Identification and quantification of aromas were performed using an Agilent 7890A-GC 5975C system (Agilent, Santa Clara, CA, USA). The column used was a 30 m × 0.25 mm × 0.25 μm DB-225 (Agilent, Santa Clara, CA, USA). The initial oven temperature was 40 °C, then increased at 2 °C/min to 160 °C and was kept at 160 °C for 2 min, and then increased at 2 °C/min to 230 °C and was kept at 230 °C for 2 min. The injector, transfer line, and ion trap temperatures were 250, 250, and 230 °C, respectively. Mass spectra were acquired in EI mode (70 eV) at 1 s/scan, full scan, with a range of 30–500 m/z. The carrier gas was helium (1 mL/min). The volatile compounds were identified by the retention time (RT) and by comparing their mass spectral data with those in the commercial mass spectral libraries of the NIST 1.1 mass spectral database, and a match degree of >700 was required for library comparison. The quantification was carried out by the internal standard method, and the calculation formula was as follows. The relative concentration of volatiles was calculated as the peak area of volatile/peak area of internal standard × concentration of internal standard. The results were expressed in μg/L.

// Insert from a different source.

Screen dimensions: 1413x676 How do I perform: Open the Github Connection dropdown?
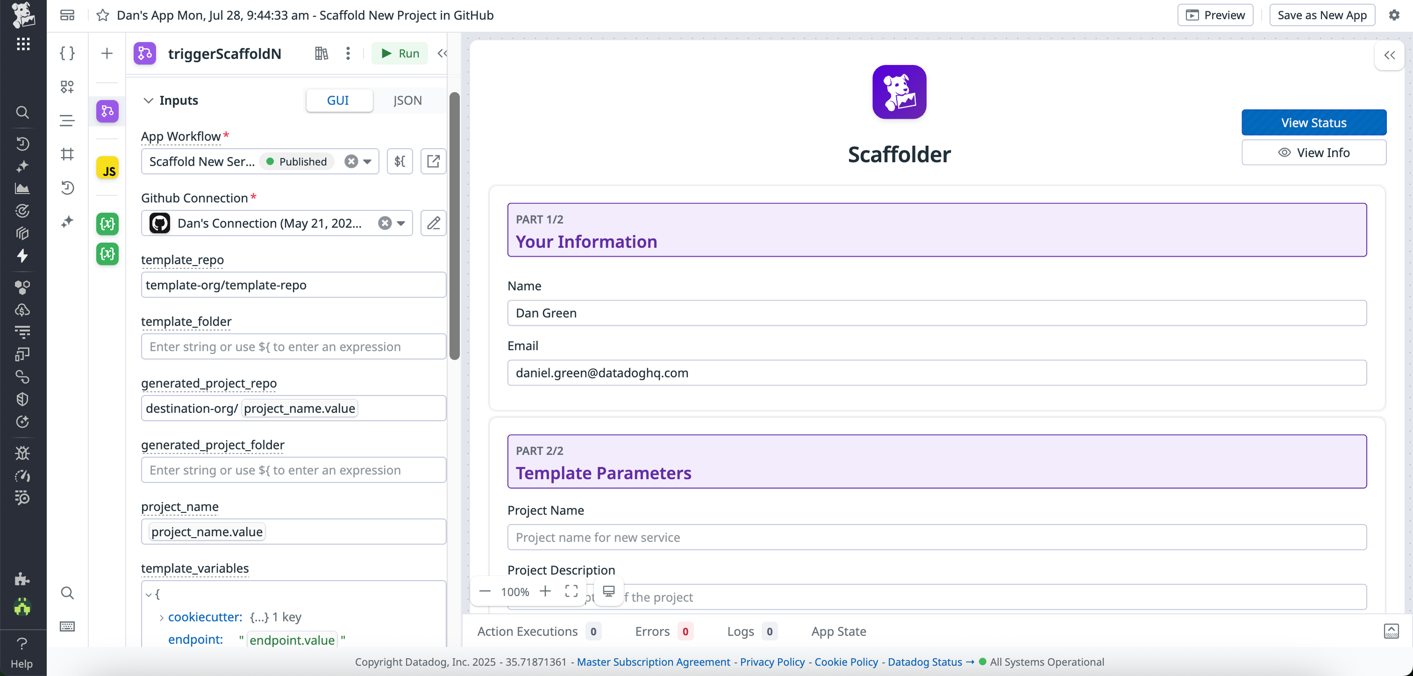coord(402,223)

3.8. Odor Activity Values (OAVs)

OAVs were calculated by dividing the calculated relative concentration of the volatile compound by its odor threshold.

3.9. Statistical Analysis

All the experiments were conducted three independent times. One-way analysis of variance (ANOVA) was carried out with Duncan’s multiple range test to determine the significant differences (p < 0.05) using SPSS statistical software 21.0 (IBM Corporation, New York, NY, USA). The heatmap was plotted using HemI 1.0.3.7. Principal component analysis (PCA) was performed using Origin 2021.

4. Conclusions

This research investigated the influence of pre-treatment methods on the physicochemical properties and volatile profiles of strawberry wines. Strawberry wines fermented from the juice after maceration had more desirable qualities, such as less methol content compared with pulp-fermented wines, and more total phenols, enhanced antioxidant activity, richer essential terpenoids, and fatty acid ethyl esters with pleasant floral and fruity notes compared with juice-fermented wines without maceration, in addition to the lighter color. In particular, thermovinification at 50 °C and enzymatic maceration provided more ethyl caproate and ethyl caprylate, which contributed apple, pineapple, and strawberry flavors to the strawberry wine. However, the two wines differed in that the 50J wine displayed a slightly yellow hue, as well as a rose and cheese aroma, with similar levels of phenylethyls, acids, and γ-decanolactone, while the PJ wine displayed more of a red hue and southern fruit traits like orange and lemon. Unfavorably, the methanol content substantially rose as a result of the addition of commercial pectinase. All things considered, juice thermovinification at 50 °C was shown to be a safe fermentation technique with an acceptable content of methanol that enhanced the nutritive and aromatic characteristics of strawberry wines.